Mark Rothko: Seagram Murals
December 6, 2011 – July 22, 2012
East Building Concourse
This exhibition is no longer on view at the National Gallery.
Overview: In June 1958, Mark Rothko accepted a commission to decorate a dining room in the Four Seasons restaurant of the Seagram Building on Park Avenue in Manhattan, a new modernist skyscraper by Philip Johnson and Mies van der Rohe. Departing from his wonted format of floating rectangles in glowing colors, Rothko produced wine-dark paintings with ambiguous portal shapes evoking what he called a "closed space." From the fall of 1958 into 1959 he was completely absorbed, making more than thirty even though the room only offered places for seven. At the same time, he became increasingly doubtful that a luxury restaurant with its wealthy patrons was the appropriate venue for his art. He withdrew, canceling what would have been his first painted environment—a "place," as he ambitiously said, rather than just a group of paintings. He did, however, complete commissions for a room at Harvard University and a chapel in Houston before his death in 1970.
In 1985 and 1986, the National Gallery of Art received a vast gift of works from the Mark Rothko Foundation, including several paintings deriving from the so-called Seagram Mural project.

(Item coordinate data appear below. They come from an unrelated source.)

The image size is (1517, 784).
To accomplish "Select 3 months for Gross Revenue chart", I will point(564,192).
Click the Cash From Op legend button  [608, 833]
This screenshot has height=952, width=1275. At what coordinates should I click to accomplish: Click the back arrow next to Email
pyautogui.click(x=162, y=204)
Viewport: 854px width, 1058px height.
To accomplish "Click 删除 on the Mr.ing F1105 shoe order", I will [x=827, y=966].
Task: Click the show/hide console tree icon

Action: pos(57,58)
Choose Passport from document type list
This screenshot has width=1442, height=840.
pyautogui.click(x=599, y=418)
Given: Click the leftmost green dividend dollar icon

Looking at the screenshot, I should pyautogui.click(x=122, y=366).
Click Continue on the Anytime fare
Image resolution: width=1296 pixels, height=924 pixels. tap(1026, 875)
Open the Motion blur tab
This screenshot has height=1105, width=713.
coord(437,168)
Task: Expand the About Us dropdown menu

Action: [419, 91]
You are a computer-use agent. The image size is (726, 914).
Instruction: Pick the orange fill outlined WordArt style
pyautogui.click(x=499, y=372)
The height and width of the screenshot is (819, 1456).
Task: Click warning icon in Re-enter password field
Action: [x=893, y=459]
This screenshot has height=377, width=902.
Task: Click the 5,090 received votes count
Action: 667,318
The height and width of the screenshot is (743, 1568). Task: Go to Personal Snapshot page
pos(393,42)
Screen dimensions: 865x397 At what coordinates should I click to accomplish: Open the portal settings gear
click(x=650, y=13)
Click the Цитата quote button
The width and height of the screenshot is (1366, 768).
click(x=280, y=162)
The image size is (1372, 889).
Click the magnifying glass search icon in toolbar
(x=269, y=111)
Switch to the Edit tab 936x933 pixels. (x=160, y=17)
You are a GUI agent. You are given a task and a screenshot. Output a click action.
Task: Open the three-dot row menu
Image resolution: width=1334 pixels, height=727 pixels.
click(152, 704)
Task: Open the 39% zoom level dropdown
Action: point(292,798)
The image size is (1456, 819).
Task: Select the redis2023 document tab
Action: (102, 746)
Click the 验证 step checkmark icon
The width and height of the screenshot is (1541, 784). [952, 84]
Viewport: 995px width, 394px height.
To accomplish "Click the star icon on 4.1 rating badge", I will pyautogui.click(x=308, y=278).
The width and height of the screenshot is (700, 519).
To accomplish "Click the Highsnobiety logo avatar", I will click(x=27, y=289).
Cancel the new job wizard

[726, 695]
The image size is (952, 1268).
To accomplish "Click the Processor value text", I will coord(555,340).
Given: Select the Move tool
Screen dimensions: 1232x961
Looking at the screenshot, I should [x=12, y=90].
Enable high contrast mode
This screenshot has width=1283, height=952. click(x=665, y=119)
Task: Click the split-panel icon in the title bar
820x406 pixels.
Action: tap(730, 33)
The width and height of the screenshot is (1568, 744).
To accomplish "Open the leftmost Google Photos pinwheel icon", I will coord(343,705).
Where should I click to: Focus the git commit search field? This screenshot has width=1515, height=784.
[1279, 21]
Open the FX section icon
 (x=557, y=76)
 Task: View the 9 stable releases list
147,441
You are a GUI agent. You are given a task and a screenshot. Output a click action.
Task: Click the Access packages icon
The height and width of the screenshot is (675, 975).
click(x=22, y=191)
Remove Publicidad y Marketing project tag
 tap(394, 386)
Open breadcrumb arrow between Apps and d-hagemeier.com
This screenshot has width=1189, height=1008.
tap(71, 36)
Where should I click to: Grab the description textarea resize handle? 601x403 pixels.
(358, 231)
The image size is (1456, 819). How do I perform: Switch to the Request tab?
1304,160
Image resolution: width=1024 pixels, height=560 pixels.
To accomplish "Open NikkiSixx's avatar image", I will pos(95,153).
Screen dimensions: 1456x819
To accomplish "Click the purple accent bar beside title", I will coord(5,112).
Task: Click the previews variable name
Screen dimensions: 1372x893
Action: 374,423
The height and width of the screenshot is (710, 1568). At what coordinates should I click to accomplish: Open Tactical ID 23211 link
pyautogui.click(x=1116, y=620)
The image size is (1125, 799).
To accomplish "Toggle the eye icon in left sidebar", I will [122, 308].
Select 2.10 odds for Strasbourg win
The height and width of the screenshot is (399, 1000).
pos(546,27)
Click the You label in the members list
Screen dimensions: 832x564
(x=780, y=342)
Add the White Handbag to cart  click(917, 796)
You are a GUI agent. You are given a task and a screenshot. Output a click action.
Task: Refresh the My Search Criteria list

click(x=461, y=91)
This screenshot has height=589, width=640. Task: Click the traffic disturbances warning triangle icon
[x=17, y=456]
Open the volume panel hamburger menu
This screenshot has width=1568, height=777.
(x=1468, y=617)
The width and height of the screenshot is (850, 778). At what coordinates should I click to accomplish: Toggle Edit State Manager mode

The installation of three of these in the Concourse galleries of the East Building is timed to coincide with the presentation of John Logan's play Red at Arena Stage (January 20 to March 4), which dramatizes Rothko's struggle with the commission.
Organization: Organized by the National Gallery of Art.
Education Resource: Art since 1950
- Investigating Rothko's Technique
- Video, Released: April 16, 2019, (2:47 minutes)
- In the Tower: Mark Rothko
- Video, Released: May 4, 2010, (8:30 minutes)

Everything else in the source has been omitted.